BEGIN

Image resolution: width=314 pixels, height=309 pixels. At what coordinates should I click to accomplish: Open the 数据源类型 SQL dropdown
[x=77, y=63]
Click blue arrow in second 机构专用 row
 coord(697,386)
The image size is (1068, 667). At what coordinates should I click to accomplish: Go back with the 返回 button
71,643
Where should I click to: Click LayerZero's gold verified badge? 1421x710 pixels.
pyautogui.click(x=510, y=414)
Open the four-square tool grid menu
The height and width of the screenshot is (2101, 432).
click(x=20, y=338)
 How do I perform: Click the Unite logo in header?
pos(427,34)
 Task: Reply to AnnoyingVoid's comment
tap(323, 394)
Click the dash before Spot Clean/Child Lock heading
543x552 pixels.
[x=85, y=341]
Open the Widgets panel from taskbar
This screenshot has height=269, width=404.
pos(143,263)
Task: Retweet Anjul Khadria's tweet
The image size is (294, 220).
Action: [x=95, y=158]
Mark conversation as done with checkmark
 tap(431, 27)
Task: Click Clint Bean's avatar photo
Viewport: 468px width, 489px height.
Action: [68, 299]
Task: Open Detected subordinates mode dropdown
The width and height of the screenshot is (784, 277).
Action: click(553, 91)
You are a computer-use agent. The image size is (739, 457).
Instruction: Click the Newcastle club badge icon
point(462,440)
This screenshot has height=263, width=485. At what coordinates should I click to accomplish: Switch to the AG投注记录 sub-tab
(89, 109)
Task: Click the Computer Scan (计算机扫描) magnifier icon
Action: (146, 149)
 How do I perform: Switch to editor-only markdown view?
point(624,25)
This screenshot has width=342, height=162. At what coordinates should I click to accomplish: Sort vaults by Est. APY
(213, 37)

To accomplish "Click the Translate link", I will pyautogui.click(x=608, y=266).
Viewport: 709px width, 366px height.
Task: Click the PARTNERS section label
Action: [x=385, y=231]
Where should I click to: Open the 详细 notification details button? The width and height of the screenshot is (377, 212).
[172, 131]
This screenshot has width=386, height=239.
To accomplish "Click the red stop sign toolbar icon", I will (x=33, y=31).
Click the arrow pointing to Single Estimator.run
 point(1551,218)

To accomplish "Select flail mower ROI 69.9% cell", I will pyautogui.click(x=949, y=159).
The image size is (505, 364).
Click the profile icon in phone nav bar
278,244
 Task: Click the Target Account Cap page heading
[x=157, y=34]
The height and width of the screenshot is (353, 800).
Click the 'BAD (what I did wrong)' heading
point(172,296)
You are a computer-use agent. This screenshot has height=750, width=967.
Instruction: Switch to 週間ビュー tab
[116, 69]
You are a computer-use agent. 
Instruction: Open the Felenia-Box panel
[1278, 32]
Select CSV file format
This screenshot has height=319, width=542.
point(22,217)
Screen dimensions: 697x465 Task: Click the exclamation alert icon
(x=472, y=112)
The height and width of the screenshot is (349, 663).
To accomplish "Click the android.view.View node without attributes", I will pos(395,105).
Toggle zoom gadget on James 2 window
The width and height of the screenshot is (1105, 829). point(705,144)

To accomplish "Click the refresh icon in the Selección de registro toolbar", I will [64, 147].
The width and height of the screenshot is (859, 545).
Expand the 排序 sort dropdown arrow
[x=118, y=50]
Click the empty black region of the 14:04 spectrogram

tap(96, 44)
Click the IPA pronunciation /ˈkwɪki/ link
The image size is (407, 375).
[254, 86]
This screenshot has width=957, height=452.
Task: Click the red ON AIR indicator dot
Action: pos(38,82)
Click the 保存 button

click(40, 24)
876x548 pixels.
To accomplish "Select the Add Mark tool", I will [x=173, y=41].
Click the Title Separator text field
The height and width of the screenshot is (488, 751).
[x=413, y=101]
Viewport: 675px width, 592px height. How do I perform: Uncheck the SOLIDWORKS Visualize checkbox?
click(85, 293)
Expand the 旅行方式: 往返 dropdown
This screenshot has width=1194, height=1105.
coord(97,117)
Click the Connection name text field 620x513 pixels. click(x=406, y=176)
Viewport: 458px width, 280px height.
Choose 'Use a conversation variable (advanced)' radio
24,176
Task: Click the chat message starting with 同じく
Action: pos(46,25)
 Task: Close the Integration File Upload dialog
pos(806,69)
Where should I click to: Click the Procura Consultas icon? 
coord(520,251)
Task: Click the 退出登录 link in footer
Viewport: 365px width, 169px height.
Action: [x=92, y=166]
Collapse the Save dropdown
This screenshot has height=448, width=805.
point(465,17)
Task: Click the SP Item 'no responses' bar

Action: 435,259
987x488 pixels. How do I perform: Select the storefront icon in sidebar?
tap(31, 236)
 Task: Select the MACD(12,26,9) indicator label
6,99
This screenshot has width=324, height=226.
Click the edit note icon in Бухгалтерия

END

### AIM OF THE EXERCISE
Word for word, restate the lines above from the line containing "Screen dimensions: 697x465" through the line containing "876x548 pixels.", with both included and nothing else.

### OUTPUT FOR THIS TASK
Screen dimensions: 697x465 Task: Click the exclamation alert icon
(x=472, y=112)
The height and width of the screenshot is (349, 663).
To accomplish "Click the android.view.View node without attributes", I will pos(395,105).
Toggle zoom gadget on James 2 window
The width and height of the screenshot is (1105, 829). point(705,144)

To accomplish "Click the refresh icon in the Selección de registro toolbar", I will [64, 147].
The width and height of the screenshot is (859, 545).
Expand the 排序 sort dropdown arrow
[x=118, y=50]
Click the empty black region of the 14:04 spectrogram

tap(96, 44)
Click the IPA pronunciation /ˈkwɪki/ link
The image size is (407, 375).
[254, 86]
This screenshot has width=957, height=452.
Task: Click the red ON AIR indicator dot
Action: pos(38,82)
Click the 保存 button

click(40, 24)
876x548 pixels.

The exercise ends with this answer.